▶ _SET TASK_: Convert the lines in the entries below into a numbered list, omitting blank lines and the pictures.

Dataset excerpt
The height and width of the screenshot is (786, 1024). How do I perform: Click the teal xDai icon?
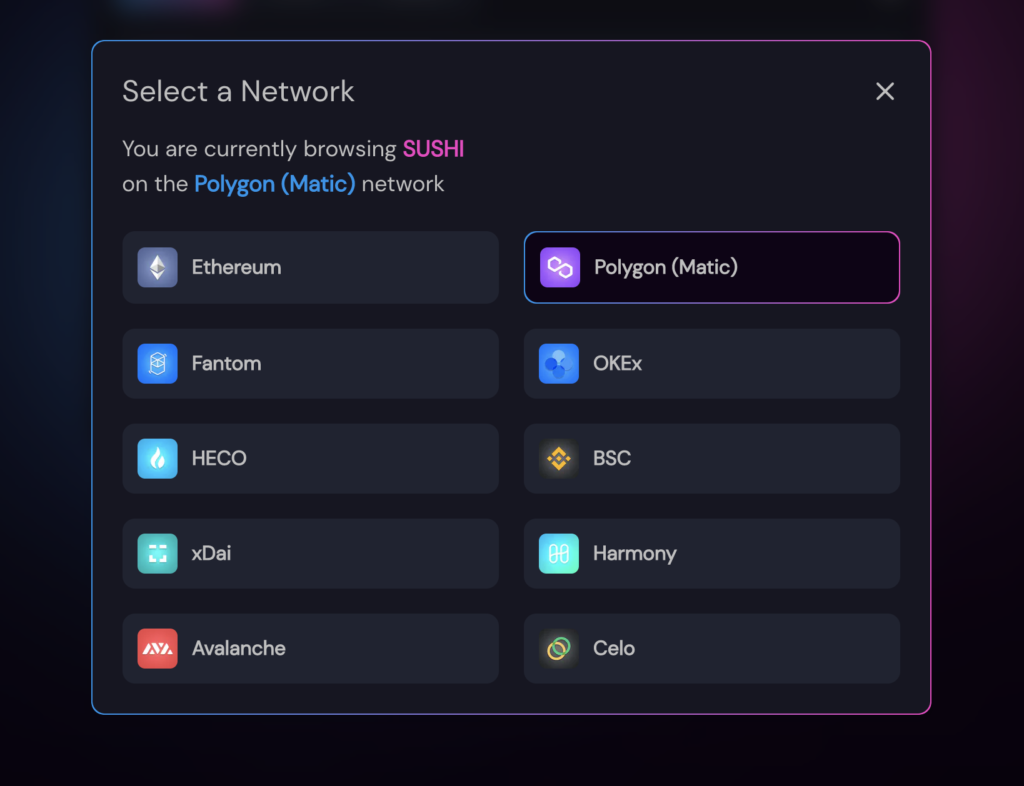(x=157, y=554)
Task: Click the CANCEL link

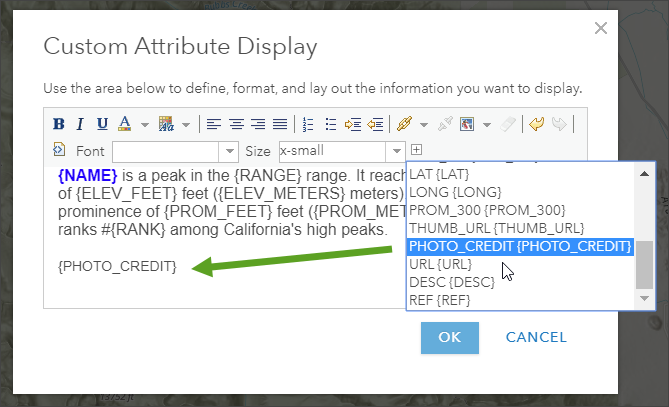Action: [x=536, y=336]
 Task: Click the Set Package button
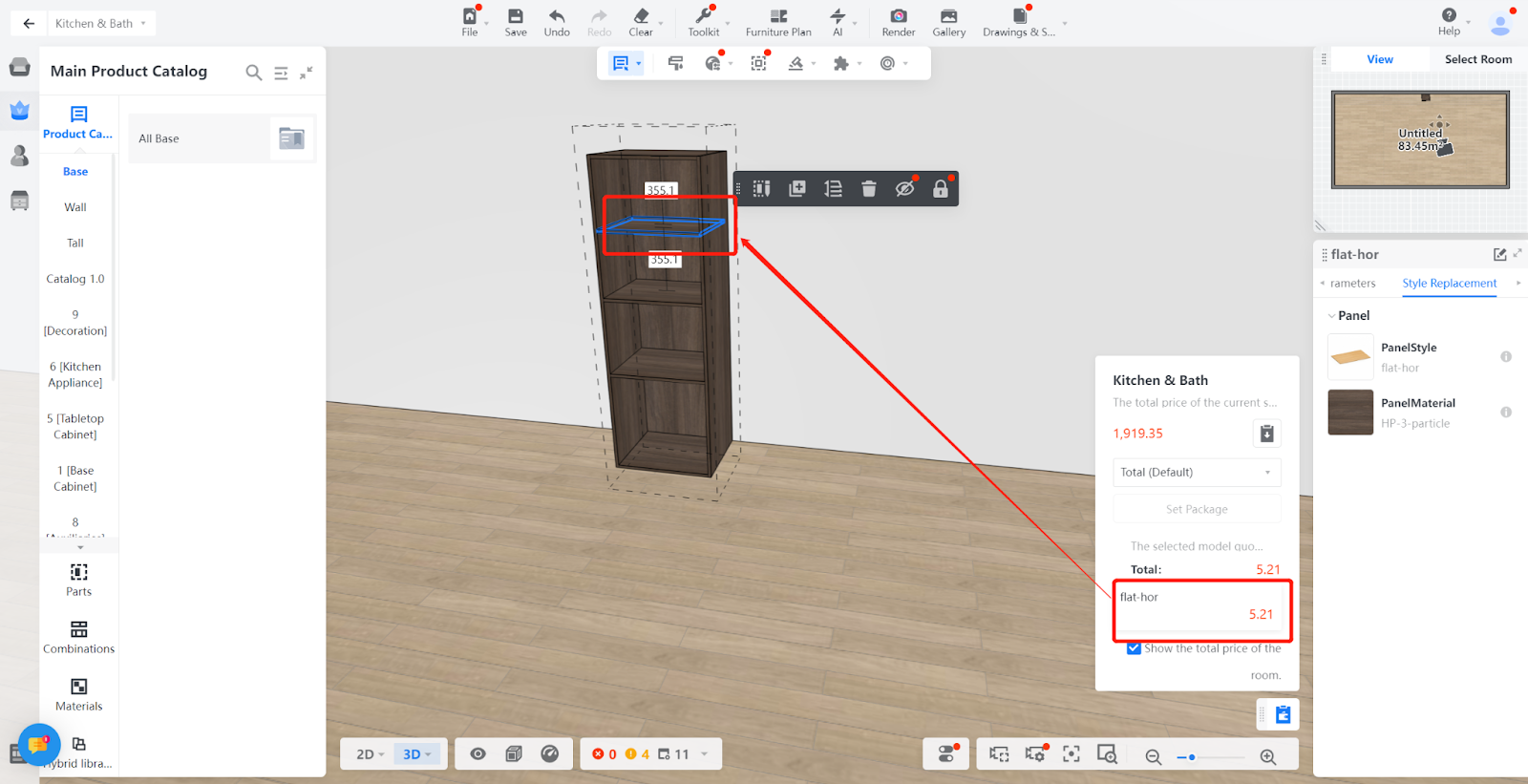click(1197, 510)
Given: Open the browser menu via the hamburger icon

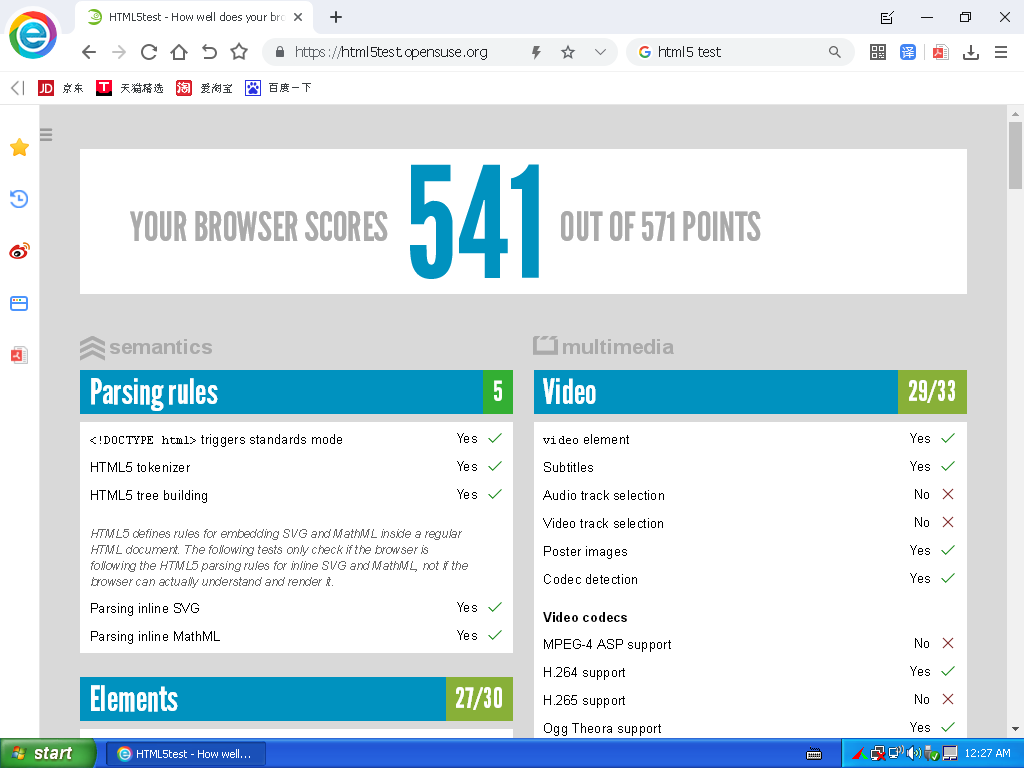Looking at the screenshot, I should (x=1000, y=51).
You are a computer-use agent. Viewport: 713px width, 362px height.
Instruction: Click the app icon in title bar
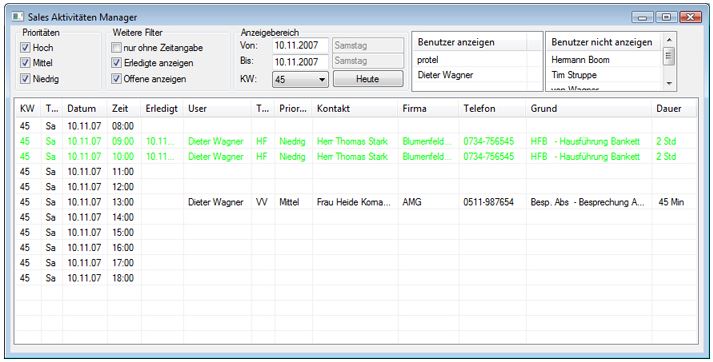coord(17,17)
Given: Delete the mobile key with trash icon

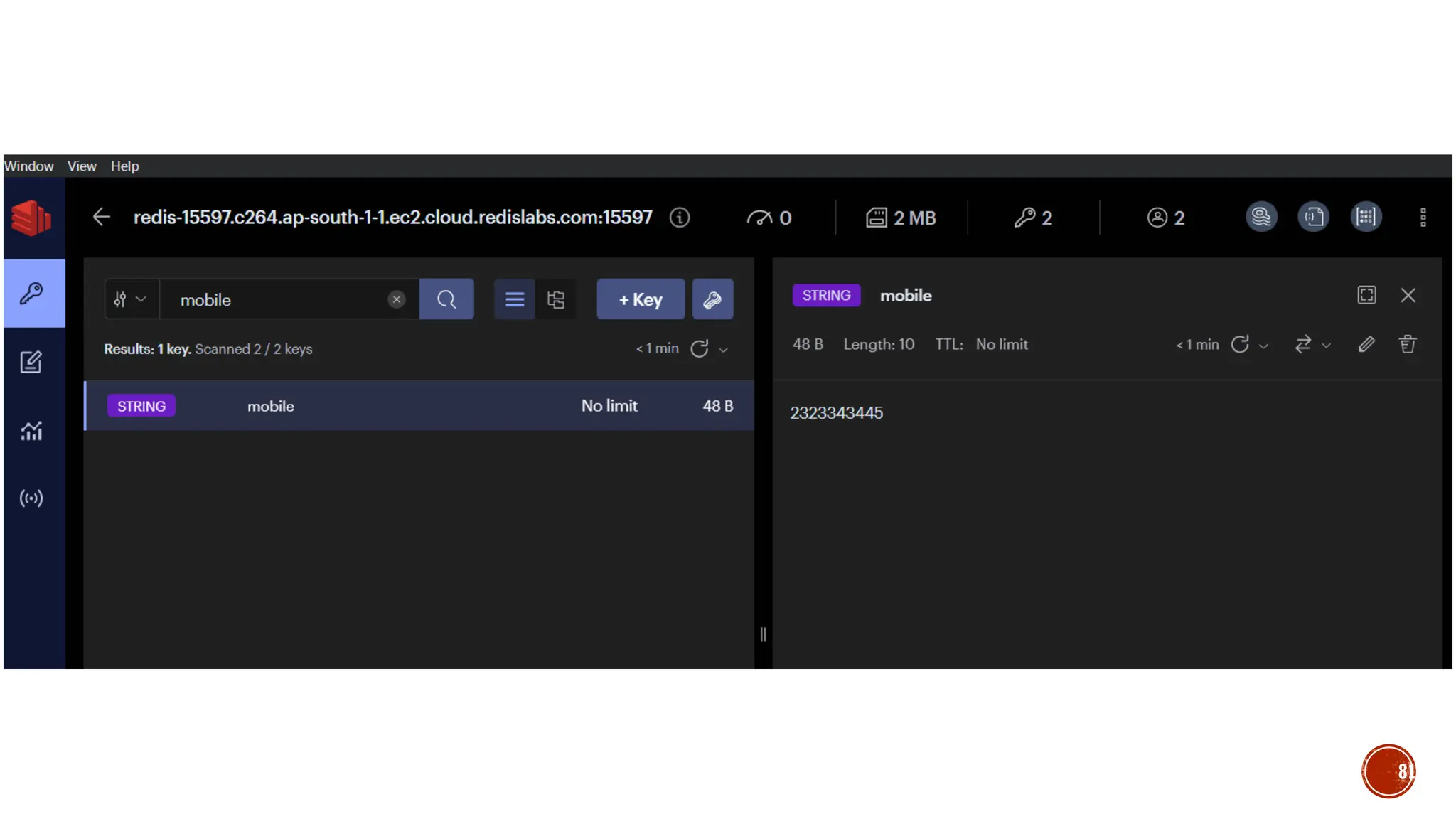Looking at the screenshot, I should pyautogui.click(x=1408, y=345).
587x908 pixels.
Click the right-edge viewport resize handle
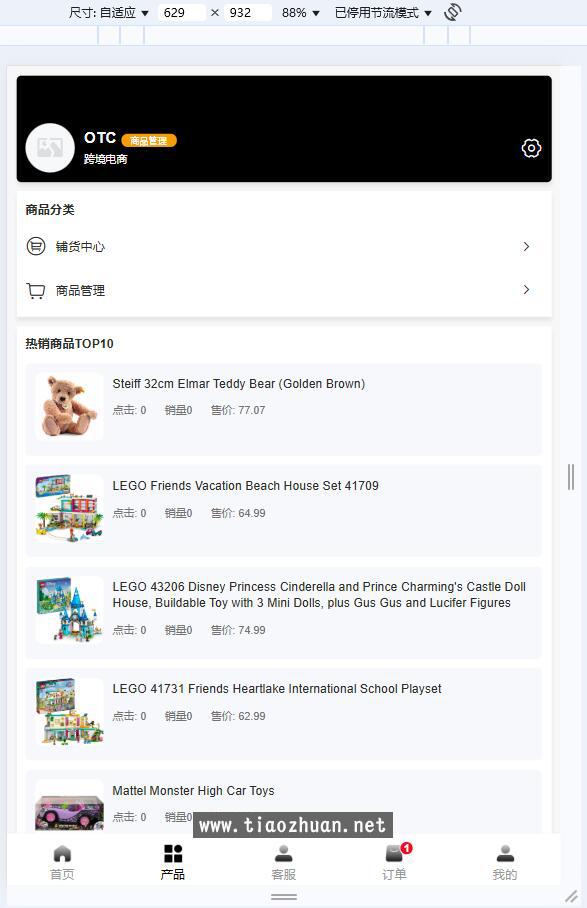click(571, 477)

▶ _FINISHED EXERCISE_:
1. The height and width of the screenshot is (786, 1024). How do I perform: Click the teal xDai icon?
2. (x=157, y=554)
3. Task: Click the CANCEL link
4. Action: [x=536, y=336]
5.  Task: Click the Set Package button
6. click(1197, 510)
7. Given: Open the browser menu via the hamburger icon
8. Looking at the screenshot, I should (x=1000, y=51).
9. You are a computer-use agent. Viewport: 713px width, 362px height.
10. Instruction: Click the app icon in title bar
11. coord(17,17)
12. Given: Delete the mobile key with trash icon
13. Looking at the screenshot, I should pyautogui.click(x=1408, y=345).
14. 587x908 pixels.
15. Click the right-edge viewport resize handle
16. click(571, 477)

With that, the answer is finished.